ARTICLE:
Thread 3: Electronic Music
Using the words “electronic” and “music” to christen a musical genre is problematic and invites confusion since the name suggests a definition based exclusively on choice of instrumentation. If that would be the case, the genre would have to include any musical piece that is performed with the aid of electronic instruments. Would Karl-Heinz Stockhausen have enjoyed being lumped together with the most banal popular music en vogue? Probably not. So in order to avoid misunderstandings another term will be offered here together with a demarcation relevant to the main subject of this article.
When speaking of electronic music’s influence on metal, there are five European groups/artists that deserve extra attention: Brian Eno, Kraftwerk, Klaus Schultze, Tangerine Dream and Vangelis. All of them began utilizing electronic devices at some point during the late 1960s/early 1970s within what was essentially a progressive rock context. Therefore, this writer suggest that the less common term “progressive electronic” should be used as an over-arching nomenclature for the music of these artists. Some will probably object to this and point out that Kraftwerk produced synth-pop or that Brian Eno invented ambient music. But a wider “meta-genre” based on relevant historical and musical interconnections, much like progressive rock above, does allow a greater deal of flexibility that could also encompass later, more refined works by Kraftwerk et al. Also, the early, highly diverse and influential works of the artists in question are better suited to a broad definition.
So, in order to track down possible influences on metal music we need once again to revisit the creatively fertile era of the early 1970s, when electronic instruments began to play an increasingly important role in music making. Electronic devices like the Telharmonium had already been used in concert as early as 1906, but these technological monstrosities were very exclusive and didn’t have the same impact as later instruments such as the Mellotron, Moog or VCS3 synthesizer. It would take until the late 1960s before electronic instruments began to show up regularly in popular music, perhaps most notoriously in the music of the Beatles. It was primarily within progressive rock that these instruments came to the fore, and to such an extent that the developmental trajectory of the genre went hand in hand with subsequent inventions in the field of electronic instruments.

SUPPLIED MATERIAL:

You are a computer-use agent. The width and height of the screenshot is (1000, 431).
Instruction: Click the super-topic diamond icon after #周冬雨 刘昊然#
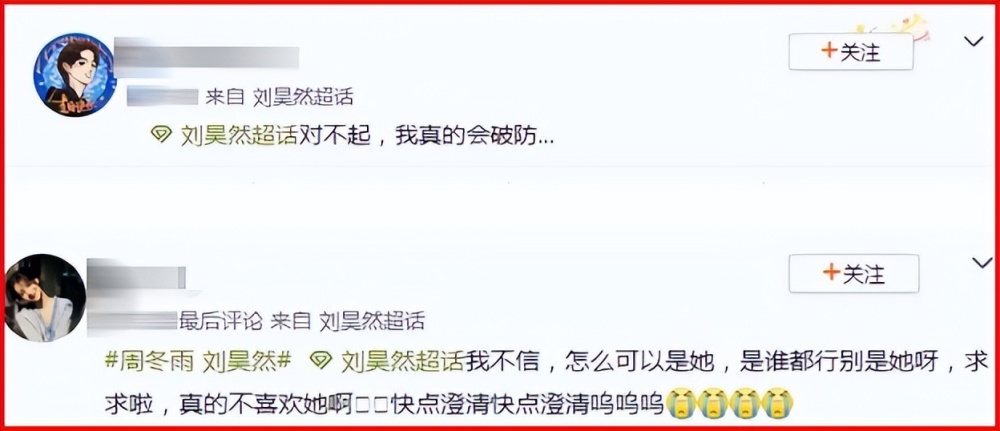click(320, 361)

WORK TO COMPLETE:
[1] Which five European groups or artists does the article on electronic music single out for extra attention regarding electronic music's influence on metal?
[2] Does the article on electronic music support each of these statements? (a) The Telharmonium was used in concert as early as 1906. (b) The writer proposes "synth-pop" as the over-arching term for these artists' music. (c) Electronic instruments began to show up regularly in popular music only in the mid-1980s. Answer yes or no for each, and quote the words that decide it.

COMPLETE ANSWERS:
[1] Brian Eno, Kraftwerk, Klaus Schultze, Tangerine Dream and Vangelis

[2]
(a) Yes: "Electronic devices like the Telharmonium had already been used in concert as early as 1906"
(b) No: "this writer suggest that the less common term “progressive electronic” should be used as an over-arching nomenclature for the music of these artists"
(c) No: "It would take until the late 1960s before electronic instruments began to show up regularly in popular music"